Seen in people w/ diarrhea and sinopulmonary infection, increased frequency/severity to allergies

Much more frequent in people w/ Celiacs disease

Question 11

Ataxia Telangiectasia

Answer 11

wtf are these names

Autosomal Recessive

Characterized by sinus infections, pneumonia, ataxia (staggering) and talengiectasia (dilated abnormal blood vessels)

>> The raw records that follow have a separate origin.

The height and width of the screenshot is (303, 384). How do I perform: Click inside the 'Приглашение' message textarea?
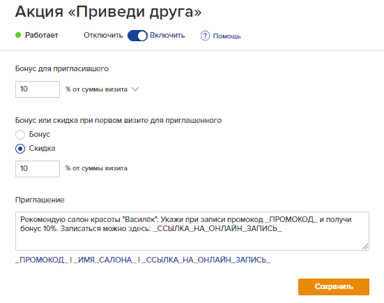coord(192,231)
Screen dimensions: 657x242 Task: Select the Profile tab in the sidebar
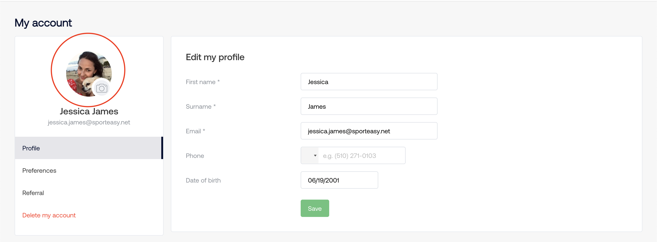click(x=89, y=148)
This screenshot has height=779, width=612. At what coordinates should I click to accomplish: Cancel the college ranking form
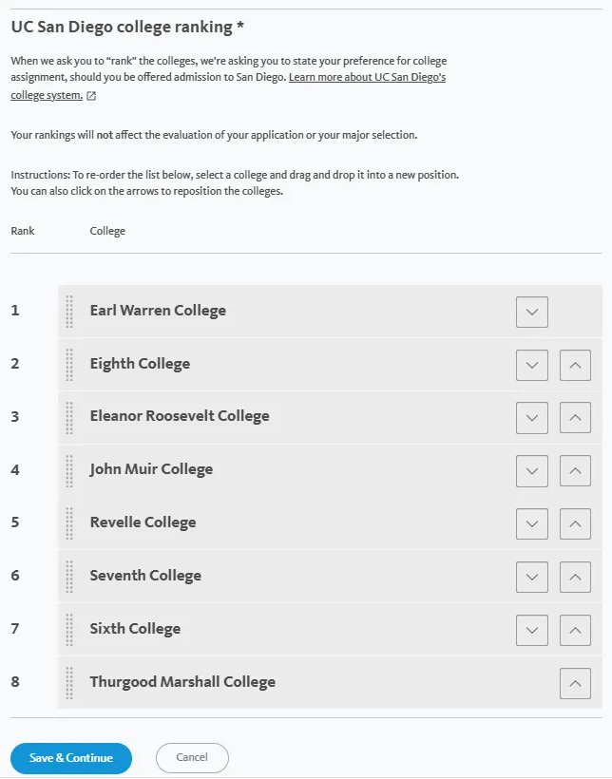click(192, 758)
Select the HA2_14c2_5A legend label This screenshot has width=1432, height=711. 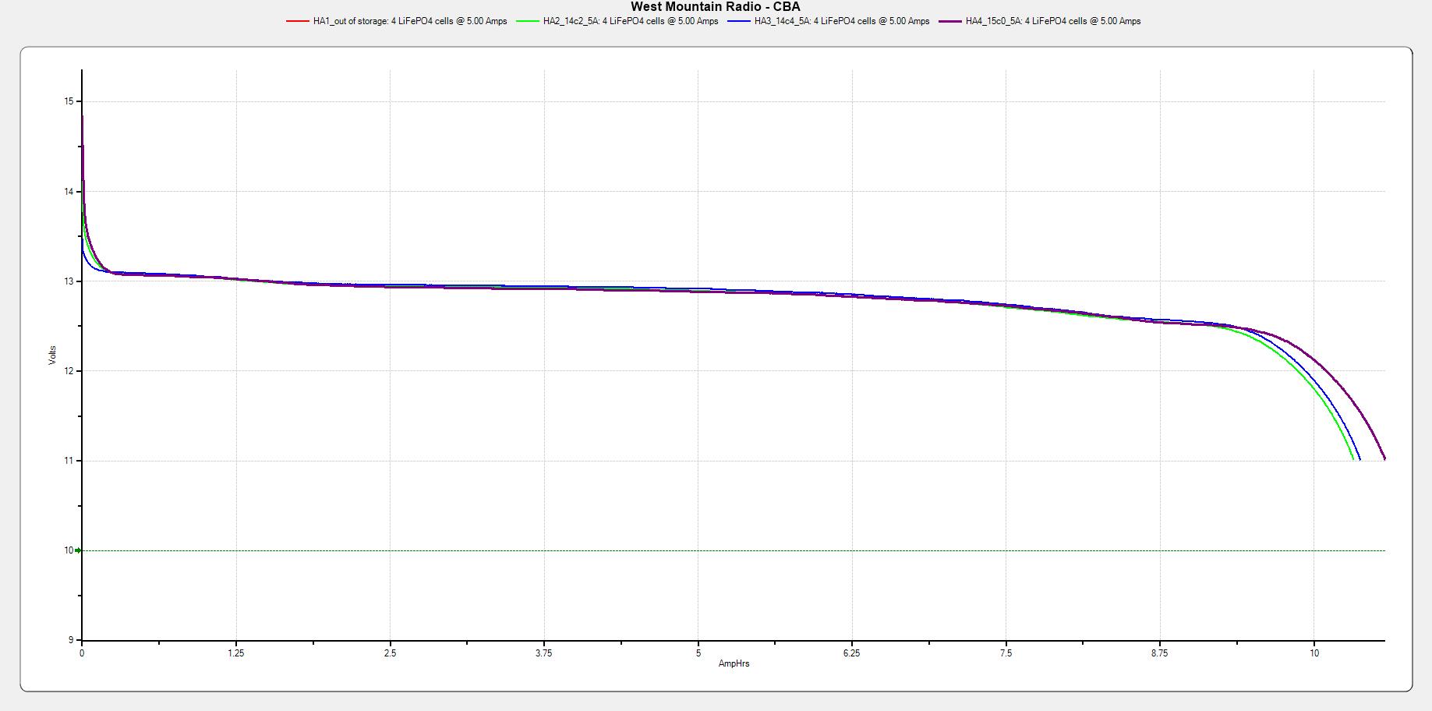(x=631, y=22)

both B and T cell deficiency, but PARTICULARLY IgA deficiency

Defect in DNA repair - high incidence of tumors

Question 12

Wiskott-Aldrich Syndrome

Answer 12

X-linked disease

platelet and B-cell deficinecy, eczema, reoccurred bacterial infections

Question 13

Secondary Immunodeficiency

Answer 13

Can be caused by drugs like corticosteroids and monoclonal antibodies

Viral illnesses - measles, mononucleosis, and cytomegalovirus infection

of course, AIDS

Question 14

What is CVID? (Common Variable Immunodeficiency?)

Answer 14

When B-cells are difficult to trigger.

IgG is very low.

Recurrent bacterial infections.

Treated with IVIG or SCID.

Question 15

What is DiGeorge Syndrome?

Answer 15

caused by large deletion on Ch. 22.

absent T-cells, normal B-cells.

No parathyroids, convulsions from calcium deficiency.

Tetralogy of Fallot

Characterized by viral and fungal infections

(similar to nude mice!)

Question 16

What is the significance of lack of development of pharyngeal pouches 3 +4?

Answer 16

The stroma of the thymus come from the endoderm and ectoderm from these pouches.

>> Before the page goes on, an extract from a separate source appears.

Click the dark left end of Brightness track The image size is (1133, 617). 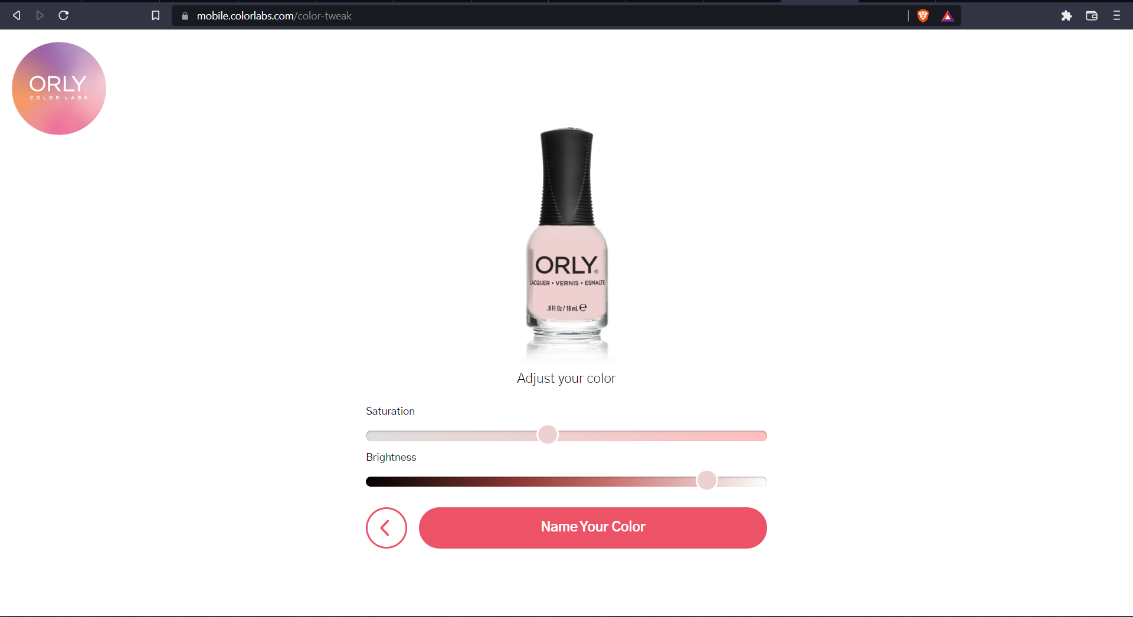click(375, 482)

AND the parathyroid glands.

And some great vessels of the heart.

And facial symmetry.

Question 17

You dont have to know this but just for fun - what the heckie is Tetralogy of Fallot?

Answer 17

1. ) Pulmonary infundibular Stenosis (narrowing of R ventricular outflow tract at or below pulmonary valve)
2. ) Overriding aorta - aortic valve connecting to both the R and L ventricle.
3. ) Ventricular septal defect - hole between two ventricles
4. ) Right ventricular hypertrophy - self-explanatory

Question 18

Treatments used in ADA

Answer 18

irradiated red cell transfusions are great! Because RBC’s are filled with adenosine deaminase and irradiation helps get rid of residual leukocytes

purified ADA w/ polyethylyne glycol is available for IV infusion

gene replacement therapy has been tried… inserted via lentivirus! looks promising.

Question 19

Treatments for DiGeorge

Answer 19

Fetal thymus graft, stromal cells may reduce risk of graft v host disease

Question 20

Treatments for SCID

Answer 20

Bone marrow transplant has about 50% success rate. Graft v host disease a huge problem, best from siblings w/ perfect MHC II match

gene replacement therapy also done… looks promising!

Question 21

Treatment for B-cell deficiencies

Answer 21

Human immunoglobulin administered via IV or subcutanously (SCIG)

monthly infusion, 99% IgG

Question 22

Why did the boy in the bubble die after receiving a bone marrow transplant fro his sister? (he probs had SCID)

Not a learning objective just cool

Answer 22

most healthy marrows contain latent virus such as cytomegalovirus and Epstein-Barr Virus.

These are innocuous in healthy individuals, but may kill someone completely immunocompromised like the bubble boy.